The obese individuals in our study underwent bariatric surgery during the study procedures which in theory might influence the estimation of pharmacokinetic parameters. To minimize the influence of surgery on ciprofloxacin pharmacokinetics, the medication was administered 3 hours before initiation of surgery in order to allow for oral absorption and distribution to be (virtually) complete. In our hospital, bariatric surgery is performed laparoscopically, with a short procedure (usually 30–45 min) involving minimal blood loss (usually < 50 mL). Also, hemodynamic parameters were tightly monitored and regulated during surgery and no major hemodynamic instability was recorded for any of the included individuals in our study. For this reason, we expect that the influence of surgery on the pharmacokinetics is negligible.

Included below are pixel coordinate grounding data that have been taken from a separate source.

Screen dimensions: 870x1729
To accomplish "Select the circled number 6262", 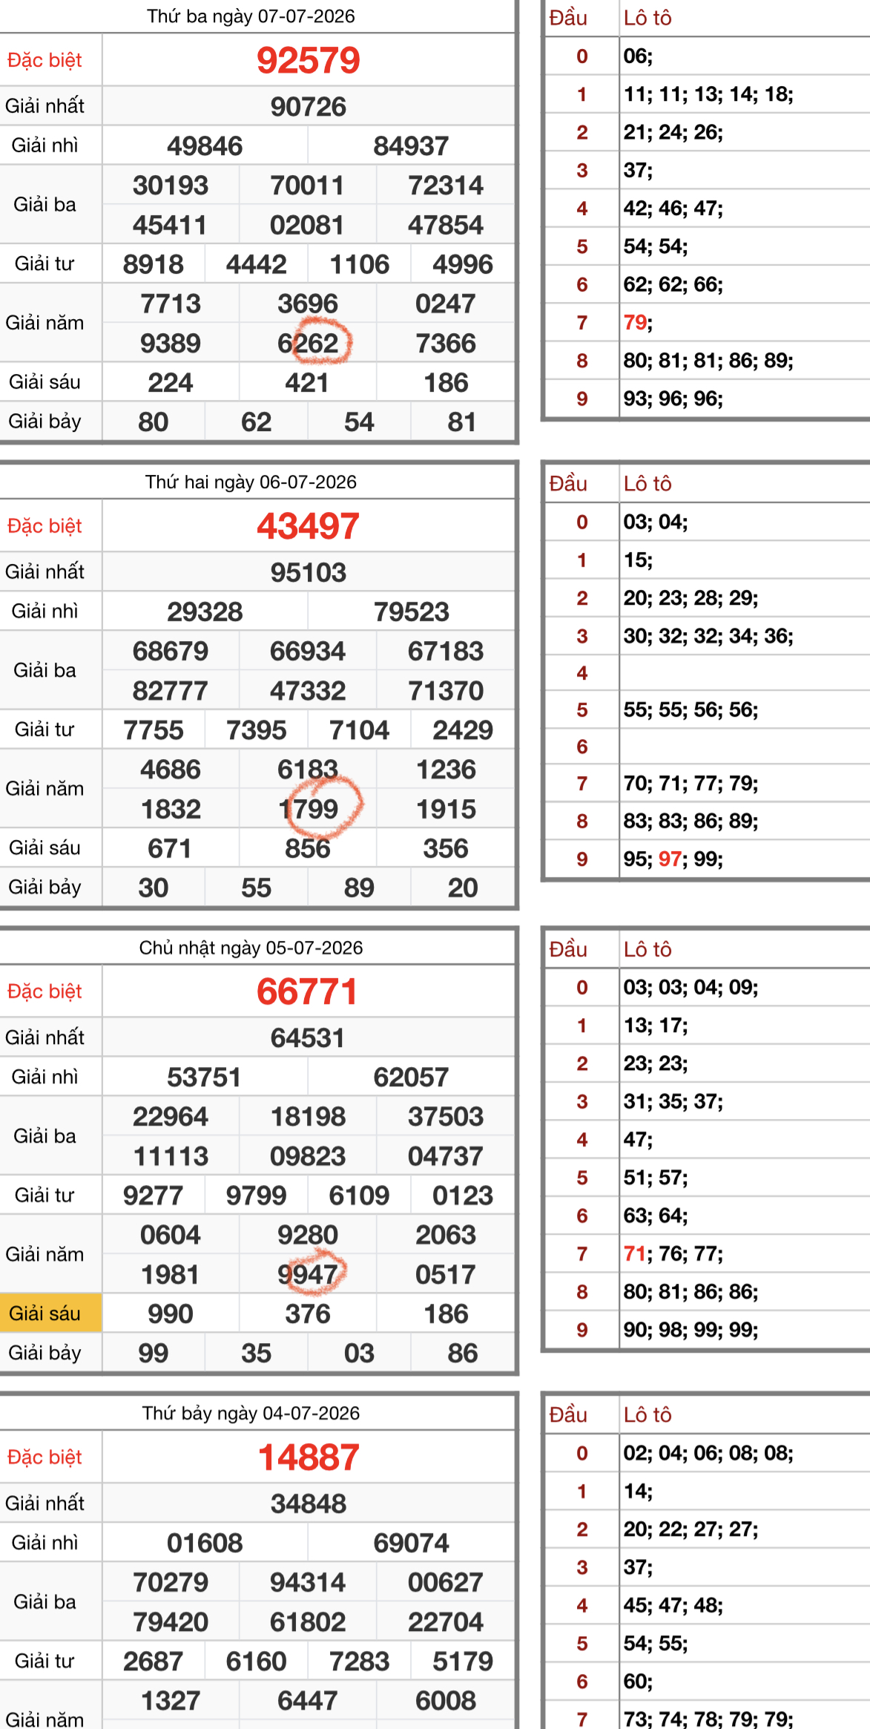I will [x=308, y=343].
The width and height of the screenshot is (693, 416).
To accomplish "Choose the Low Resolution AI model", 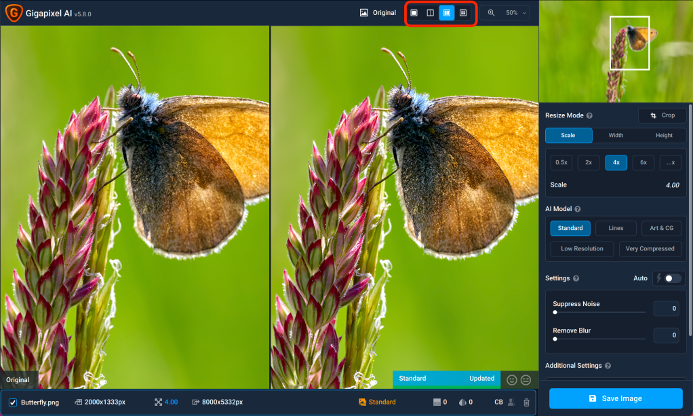I will tap(582, 249).
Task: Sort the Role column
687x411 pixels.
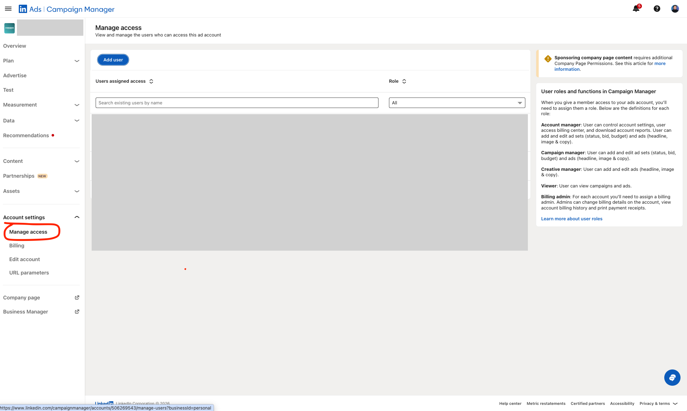Action: (404, 81)
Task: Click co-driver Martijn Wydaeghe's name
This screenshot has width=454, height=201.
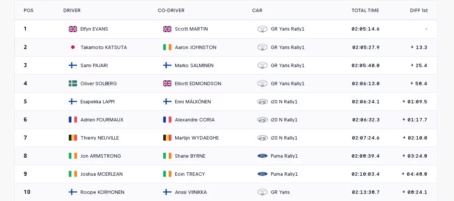Action: (197, 138)
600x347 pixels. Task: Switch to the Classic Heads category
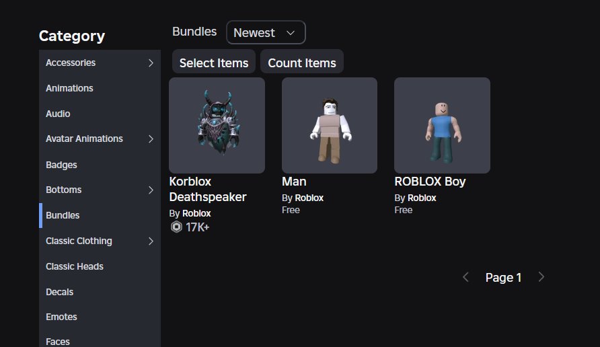pyautogui.click(x=75, y=267)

Participants in this study were in good health besides being (morbidly) obese and had good renal function. Ciprofloxacin pharmacokinetics in critically ill obese patients and in obese patients with renal dysfunction are therefore outside the scope of this study. In critically ill patients ciprofloxacin clearance showed correlation with MDRD and CG [29, 30]. Which estimator of renal function shows best correlation with ciprofloxacin clearance in critically ill obese patients, especially individuals with renal impairment, requires further study.

5 Conclusion

Based on plasma pharmacokinetics we found no evidence of an influence of obesity on ciprofloxacin pharmacokinetic parameters. Therefore ciprofloxacin dosages do not need to be increased routinely in obese individuals. In case of treatment of infections in tissue where impaired ciprofloxacin penetration is anticipated, higher dosages may be required.